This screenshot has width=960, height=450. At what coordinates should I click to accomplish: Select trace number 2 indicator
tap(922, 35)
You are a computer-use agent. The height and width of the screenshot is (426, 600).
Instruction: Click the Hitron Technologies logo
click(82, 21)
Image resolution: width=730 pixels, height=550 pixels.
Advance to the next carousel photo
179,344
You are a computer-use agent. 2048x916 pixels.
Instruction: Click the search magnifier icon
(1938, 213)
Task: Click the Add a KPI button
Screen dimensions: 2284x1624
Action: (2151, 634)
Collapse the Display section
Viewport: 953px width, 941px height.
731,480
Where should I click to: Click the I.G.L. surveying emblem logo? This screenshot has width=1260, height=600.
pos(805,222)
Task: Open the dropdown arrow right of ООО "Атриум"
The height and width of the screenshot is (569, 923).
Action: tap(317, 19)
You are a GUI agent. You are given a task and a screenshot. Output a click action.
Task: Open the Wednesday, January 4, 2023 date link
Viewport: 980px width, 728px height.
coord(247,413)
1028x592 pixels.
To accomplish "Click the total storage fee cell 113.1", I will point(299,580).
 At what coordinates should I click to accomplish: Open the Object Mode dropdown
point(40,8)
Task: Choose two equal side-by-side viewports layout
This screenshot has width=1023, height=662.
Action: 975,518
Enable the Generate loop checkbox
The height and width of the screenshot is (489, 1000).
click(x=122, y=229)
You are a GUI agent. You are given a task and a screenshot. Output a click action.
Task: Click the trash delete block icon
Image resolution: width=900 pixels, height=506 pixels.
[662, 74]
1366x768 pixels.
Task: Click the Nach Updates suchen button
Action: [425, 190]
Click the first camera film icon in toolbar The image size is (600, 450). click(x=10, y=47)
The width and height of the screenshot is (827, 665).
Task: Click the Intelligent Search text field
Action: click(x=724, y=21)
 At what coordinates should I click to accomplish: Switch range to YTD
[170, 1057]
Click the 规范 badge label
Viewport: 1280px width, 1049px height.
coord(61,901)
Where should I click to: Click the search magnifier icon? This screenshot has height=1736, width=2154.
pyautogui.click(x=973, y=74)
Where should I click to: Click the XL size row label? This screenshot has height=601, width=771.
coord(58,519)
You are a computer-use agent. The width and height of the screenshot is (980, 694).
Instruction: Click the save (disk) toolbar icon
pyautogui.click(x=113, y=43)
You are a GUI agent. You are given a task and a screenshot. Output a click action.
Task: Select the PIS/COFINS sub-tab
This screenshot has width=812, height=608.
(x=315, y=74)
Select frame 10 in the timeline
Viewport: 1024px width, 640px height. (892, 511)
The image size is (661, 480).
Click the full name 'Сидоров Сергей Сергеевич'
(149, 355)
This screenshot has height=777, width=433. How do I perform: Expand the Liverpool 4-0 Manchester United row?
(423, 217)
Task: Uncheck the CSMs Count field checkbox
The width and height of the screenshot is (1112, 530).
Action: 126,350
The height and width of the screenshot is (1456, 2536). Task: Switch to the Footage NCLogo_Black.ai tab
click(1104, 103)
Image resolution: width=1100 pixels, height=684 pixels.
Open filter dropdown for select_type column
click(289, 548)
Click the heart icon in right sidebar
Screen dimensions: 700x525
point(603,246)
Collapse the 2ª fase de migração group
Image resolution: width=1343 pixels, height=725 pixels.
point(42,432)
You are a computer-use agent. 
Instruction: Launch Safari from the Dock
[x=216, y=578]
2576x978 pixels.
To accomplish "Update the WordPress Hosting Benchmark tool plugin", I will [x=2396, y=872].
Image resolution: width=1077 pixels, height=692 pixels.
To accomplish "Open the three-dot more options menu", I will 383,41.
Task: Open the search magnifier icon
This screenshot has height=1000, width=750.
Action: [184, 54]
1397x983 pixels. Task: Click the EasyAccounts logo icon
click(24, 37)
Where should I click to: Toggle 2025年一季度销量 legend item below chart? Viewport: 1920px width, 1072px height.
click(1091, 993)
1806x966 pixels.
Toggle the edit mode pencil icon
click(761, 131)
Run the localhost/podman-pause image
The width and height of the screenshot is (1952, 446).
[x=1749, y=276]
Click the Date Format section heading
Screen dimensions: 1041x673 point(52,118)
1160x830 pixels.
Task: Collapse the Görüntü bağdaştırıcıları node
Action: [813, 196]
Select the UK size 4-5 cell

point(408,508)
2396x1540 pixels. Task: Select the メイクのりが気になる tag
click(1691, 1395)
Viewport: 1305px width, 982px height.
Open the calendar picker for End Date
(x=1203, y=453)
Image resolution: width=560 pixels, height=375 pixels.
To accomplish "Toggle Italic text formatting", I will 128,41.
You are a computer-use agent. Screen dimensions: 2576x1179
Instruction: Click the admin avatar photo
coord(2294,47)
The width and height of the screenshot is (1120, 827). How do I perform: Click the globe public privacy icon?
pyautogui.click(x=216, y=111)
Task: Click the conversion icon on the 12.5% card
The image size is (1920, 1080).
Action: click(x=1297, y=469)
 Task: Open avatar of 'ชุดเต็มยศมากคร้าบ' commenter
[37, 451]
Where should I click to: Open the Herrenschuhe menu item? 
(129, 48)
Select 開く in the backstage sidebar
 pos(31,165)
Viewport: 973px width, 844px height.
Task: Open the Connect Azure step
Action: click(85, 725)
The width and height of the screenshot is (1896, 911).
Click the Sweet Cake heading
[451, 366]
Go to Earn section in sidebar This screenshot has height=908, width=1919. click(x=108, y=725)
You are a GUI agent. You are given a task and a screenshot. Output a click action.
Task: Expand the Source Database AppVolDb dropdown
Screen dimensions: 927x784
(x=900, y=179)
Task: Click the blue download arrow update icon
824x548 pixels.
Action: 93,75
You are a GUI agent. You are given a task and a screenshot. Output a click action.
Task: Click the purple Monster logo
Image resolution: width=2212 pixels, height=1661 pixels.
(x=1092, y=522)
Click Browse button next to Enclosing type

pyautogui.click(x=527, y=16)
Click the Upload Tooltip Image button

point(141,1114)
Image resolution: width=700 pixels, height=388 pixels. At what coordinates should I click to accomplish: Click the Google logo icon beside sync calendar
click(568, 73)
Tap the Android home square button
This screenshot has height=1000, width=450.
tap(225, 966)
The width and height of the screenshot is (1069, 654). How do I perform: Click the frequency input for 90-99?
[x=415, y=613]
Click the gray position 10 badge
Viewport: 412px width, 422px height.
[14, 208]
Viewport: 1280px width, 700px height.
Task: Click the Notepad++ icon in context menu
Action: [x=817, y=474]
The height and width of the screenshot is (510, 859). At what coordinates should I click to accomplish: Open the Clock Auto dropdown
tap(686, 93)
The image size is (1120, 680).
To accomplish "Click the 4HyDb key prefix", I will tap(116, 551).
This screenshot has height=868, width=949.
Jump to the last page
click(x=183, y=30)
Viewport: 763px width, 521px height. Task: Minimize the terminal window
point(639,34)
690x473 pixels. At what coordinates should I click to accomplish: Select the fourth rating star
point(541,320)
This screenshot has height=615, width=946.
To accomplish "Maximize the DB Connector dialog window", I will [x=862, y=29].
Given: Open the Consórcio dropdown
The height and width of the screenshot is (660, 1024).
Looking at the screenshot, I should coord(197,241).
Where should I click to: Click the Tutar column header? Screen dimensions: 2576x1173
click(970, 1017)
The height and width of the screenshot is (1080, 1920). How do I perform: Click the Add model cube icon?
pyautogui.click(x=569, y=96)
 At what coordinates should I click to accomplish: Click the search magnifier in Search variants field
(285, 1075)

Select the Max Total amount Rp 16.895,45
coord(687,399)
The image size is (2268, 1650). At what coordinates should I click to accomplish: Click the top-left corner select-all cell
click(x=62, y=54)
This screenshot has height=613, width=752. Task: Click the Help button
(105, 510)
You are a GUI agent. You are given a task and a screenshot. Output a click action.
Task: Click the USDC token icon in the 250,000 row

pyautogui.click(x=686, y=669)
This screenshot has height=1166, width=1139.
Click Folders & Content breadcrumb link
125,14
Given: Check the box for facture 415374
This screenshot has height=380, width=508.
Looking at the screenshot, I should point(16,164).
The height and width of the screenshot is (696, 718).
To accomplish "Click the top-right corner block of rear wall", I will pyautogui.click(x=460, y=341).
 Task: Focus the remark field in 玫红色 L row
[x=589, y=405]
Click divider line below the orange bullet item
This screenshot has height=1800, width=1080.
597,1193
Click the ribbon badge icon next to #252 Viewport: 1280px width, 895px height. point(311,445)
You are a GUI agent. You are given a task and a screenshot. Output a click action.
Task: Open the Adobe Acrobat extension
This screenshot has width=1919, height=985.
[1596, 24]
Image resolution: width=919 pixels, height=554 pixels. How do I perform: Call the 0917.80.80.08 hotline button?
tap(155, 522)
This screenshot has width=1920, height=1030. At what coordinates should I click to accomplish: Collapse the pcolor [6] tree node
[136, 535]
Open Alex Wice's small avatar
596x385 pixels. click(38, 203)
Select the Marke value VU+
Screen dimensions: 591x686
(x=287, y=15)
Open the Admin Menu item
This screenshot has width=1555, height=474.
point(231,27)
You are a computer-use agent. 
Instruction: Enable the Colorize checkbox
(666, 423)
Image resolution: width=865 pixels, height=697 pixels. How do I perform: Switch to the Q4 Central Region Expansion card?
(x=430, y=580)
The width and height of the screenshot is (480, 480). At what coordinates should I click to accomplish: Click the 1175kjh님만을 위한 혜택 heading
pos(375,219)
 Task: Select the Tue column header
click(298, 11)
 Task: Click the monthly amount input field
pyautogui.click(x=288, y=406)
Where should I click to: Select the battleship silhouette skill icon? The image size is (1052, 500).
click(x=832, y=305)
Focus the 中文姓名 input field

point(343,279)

....

■ **DO THIS**: Write out the rows above word for word, from the very first line through the line that contains "Action: tap(317, 19)", including that line.

■ **ANSWER TO THIS TASK**:
This screenshot has width=960, height=450. At what coordinates should I click to accomplish: Select trace number 2 indicator
tap(922, 35)
You are a computer-use agent. The height and width of the screenshot is (426, 600).
Instruction: Click the Hitron Technologies logo
click(82, 21)
Image resolution: width=730 pixels, height=550 pixels.
Advance to the next carousel photo
179,344
You are a computer-use agent. 2048x916 pixels.
Instruction: Click the search magnifier icon
(1938, 213)
Task: Click the Add a KPI button
Screen dimensions: 2284x1624
Action: (2151, 634)
Collapse the Display section
Viewport: 953px width, 941px height.
731,480
Where should I click to: Click the I.G.L. surveying emblem logo? This screenshot has width=1260, height=600.
pos(805,222)
Task: Open the dropdown arrow right of ООО "Атриум"
The height and width of the screenshot is (569, 923).
Action: tap(317, 19)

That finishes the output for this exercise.